Siegel v. City of Chicago, 325 Ill. 88 (1927)

Feb. 16, 1927 · Illinois Supreme Court · No. 18031
325 Ill. 88

(No. 18031.

Judgment reversed.)

M. B. Siegel, Inc. Appellee, vs. The City of Chicago, Appellant.

Opinion filed February 16, 1927

Rehearing denied April 15, 1927.

1. Municipal corporations — when city is not liable for damage to lessee because of local improvement.

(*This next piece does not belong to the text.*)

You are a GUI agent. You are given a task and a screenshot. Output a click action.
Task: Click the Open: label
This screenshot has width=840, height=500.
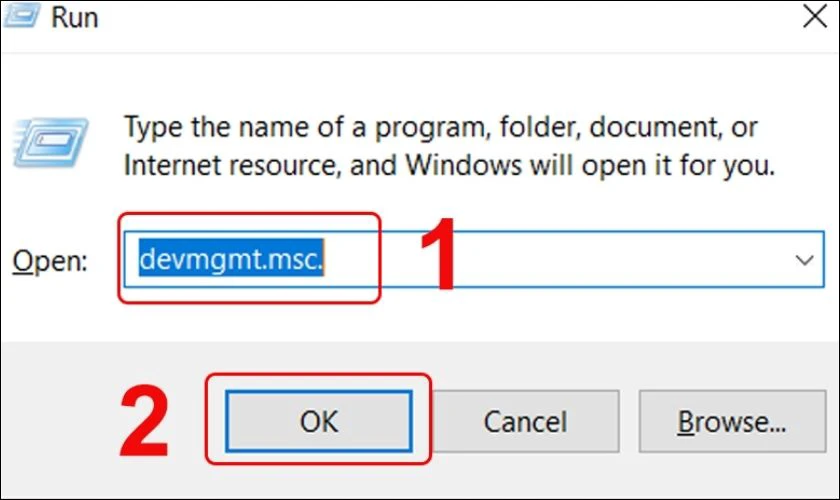(50, 262)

A city is not liable to a lessee for damage to the leasehold caused by a change in the grade of the street in front of the leased premises where the lessee was familiar with the premises and at the time of entering into the lease had actual notice that some sort of improvement was contemplated because; some preliminary work had been done and could have ascertained by inquiry the exact nature of the improvement, the ordinances having been passed and the petition and assessment roll filed and notices given, although the premises in question were not to be condemned.

2. Same — interests acquired after institution of improvement or condemnation proceedings are subject to rights of city. Rights acquired in property after proceedings have been instituted to specially assess or condemn it for a local improvement are subordinate to the rights of the petitioner, and where no property is to be condemned the filing of the petition and assessment roll constitutes the institution of the assessment proceedings.

Thompson, J., dissenting.

*89Appeal from the Superior Court of Cook county; the Hon. Hugo Pam, Judge, presiding.

Francis X. Busch, Corporation Counsel, and Harry P. Beam, (Tolman, Sexton & Chandler, of counsel,) for appellant.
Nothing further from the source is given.